WHAT YOU SHOULD DO: Your task is to transcribe, word for word, the line containing "Instruction: Open the" and all lines that follow it to the end of the entries. Leave out the pictures.

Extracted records
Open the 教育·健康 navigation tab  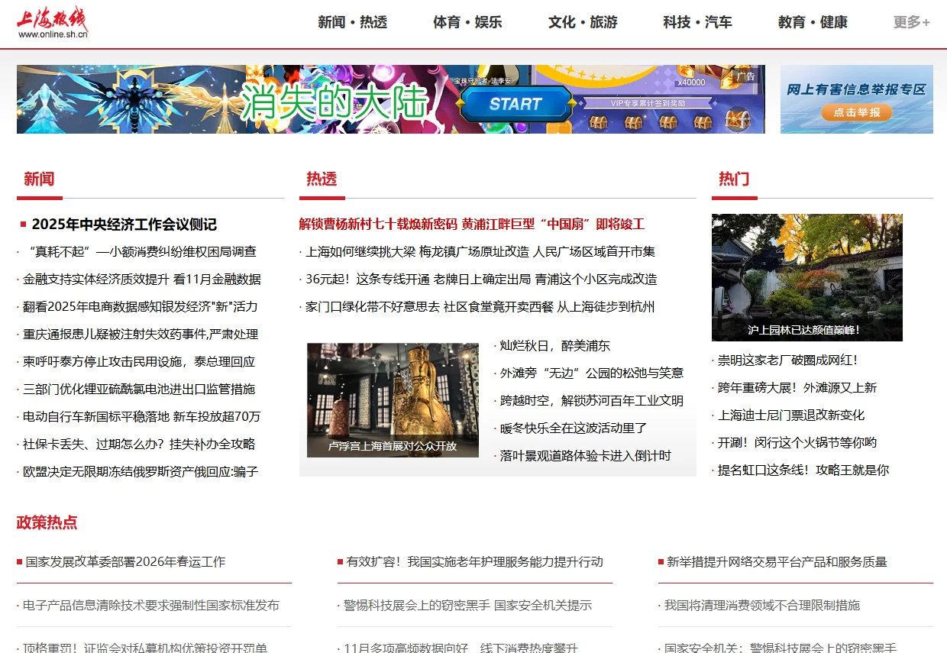coord(812,22)
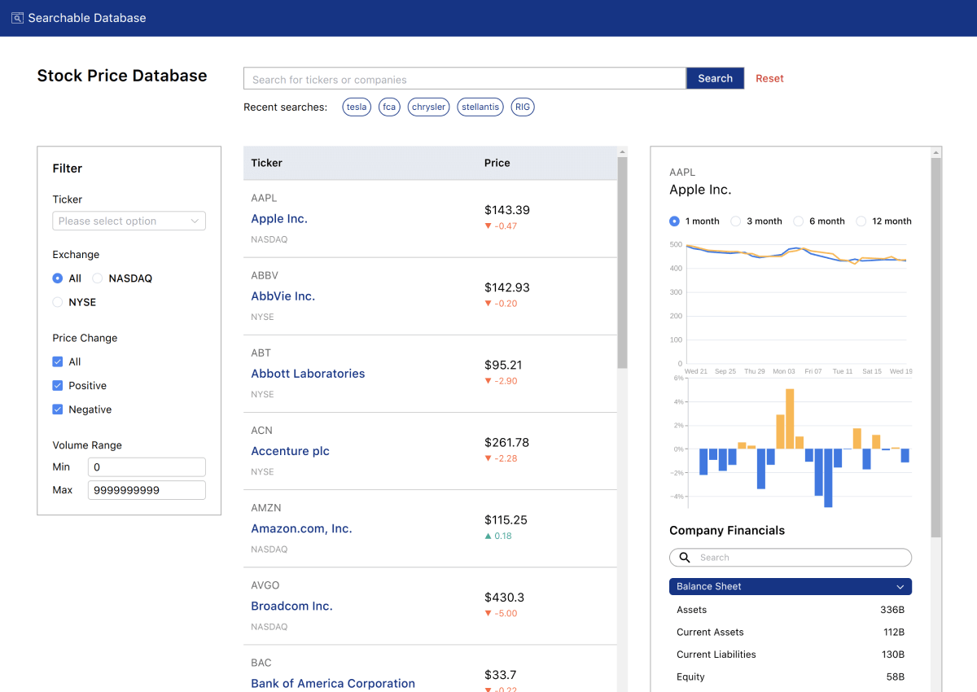Uncheck the Negative price change checkbox
Screen dimensions: 977x692
[x=58, y=410]
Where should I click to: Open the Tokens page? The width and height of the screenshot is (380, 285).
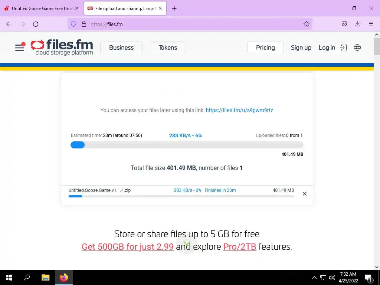tap(168, 48)
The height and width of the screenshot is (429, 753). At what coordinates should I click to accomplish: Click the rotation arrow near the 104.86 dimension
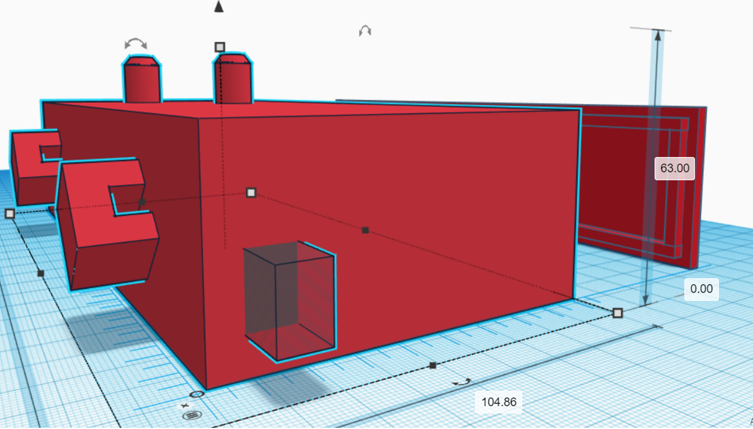(x=462, y=382)
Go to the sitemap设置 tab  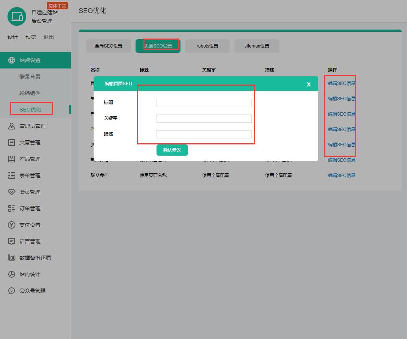click(257, 46)
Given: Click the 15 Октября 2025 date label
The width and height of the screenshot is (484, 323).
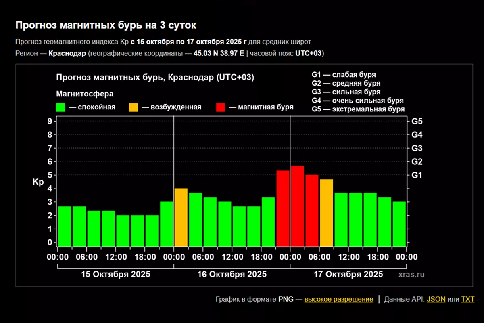Looking at the screenshot, I should point(116,275).
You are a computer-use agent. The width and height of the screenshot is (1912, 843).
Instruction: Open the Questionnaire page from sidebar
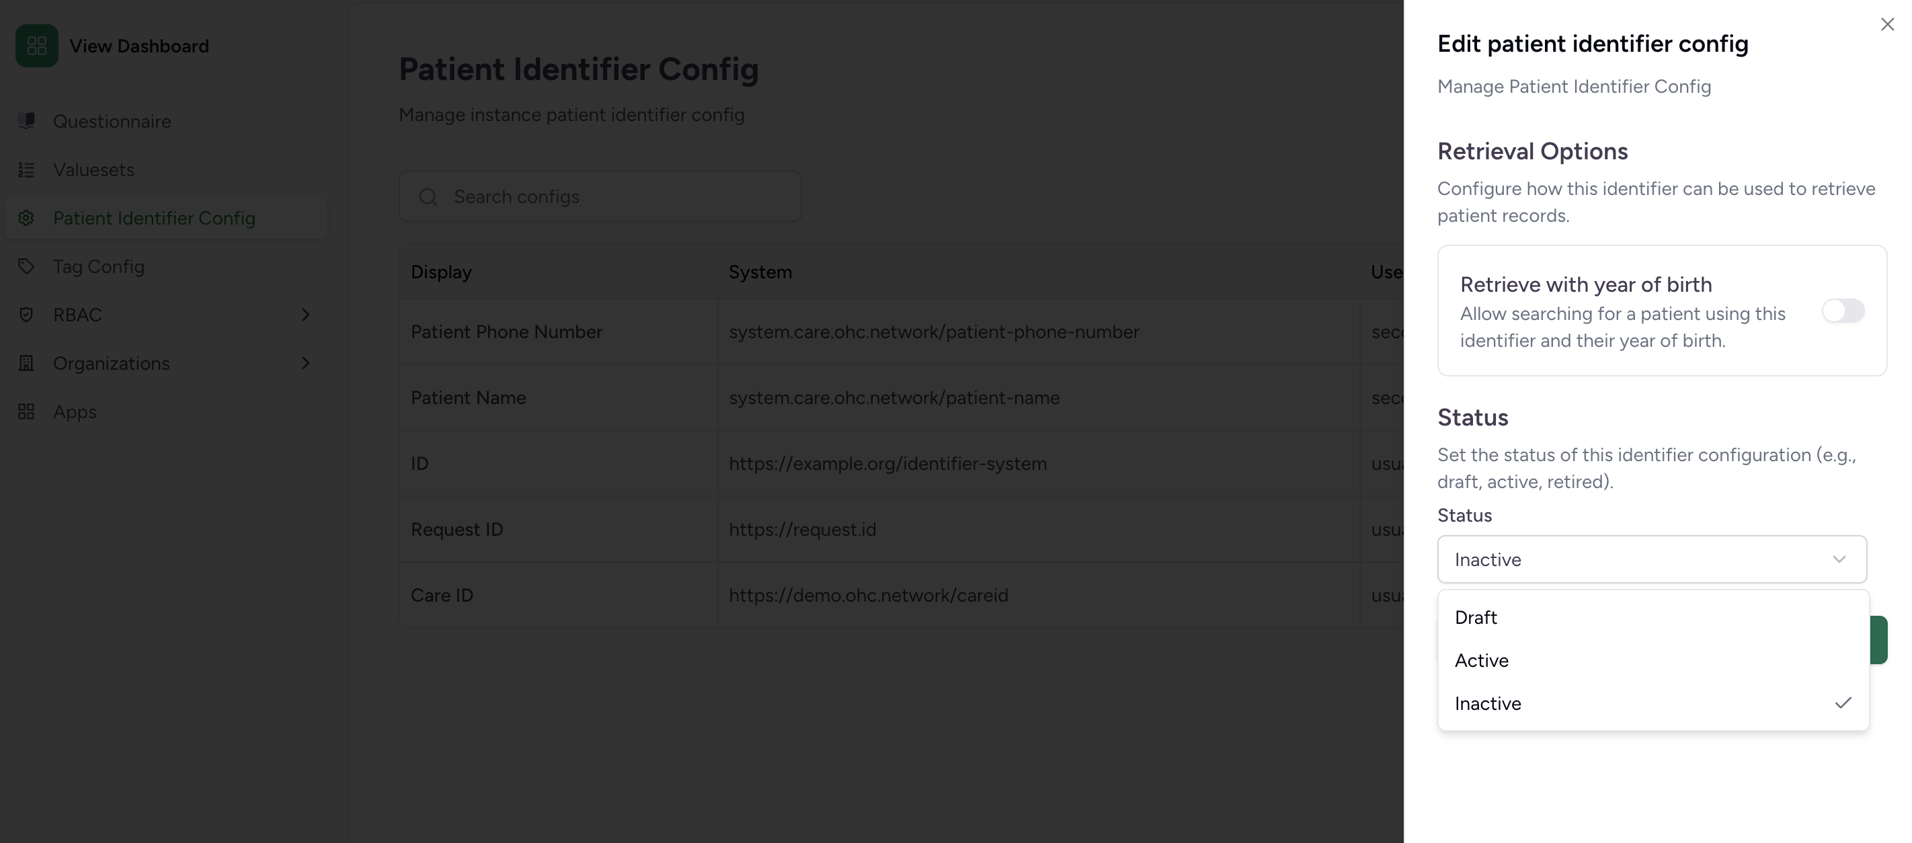[111, 121]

EXPECTED ANSWER:
Instruction: Open the Questionnaire page from sidebar
[111, 121]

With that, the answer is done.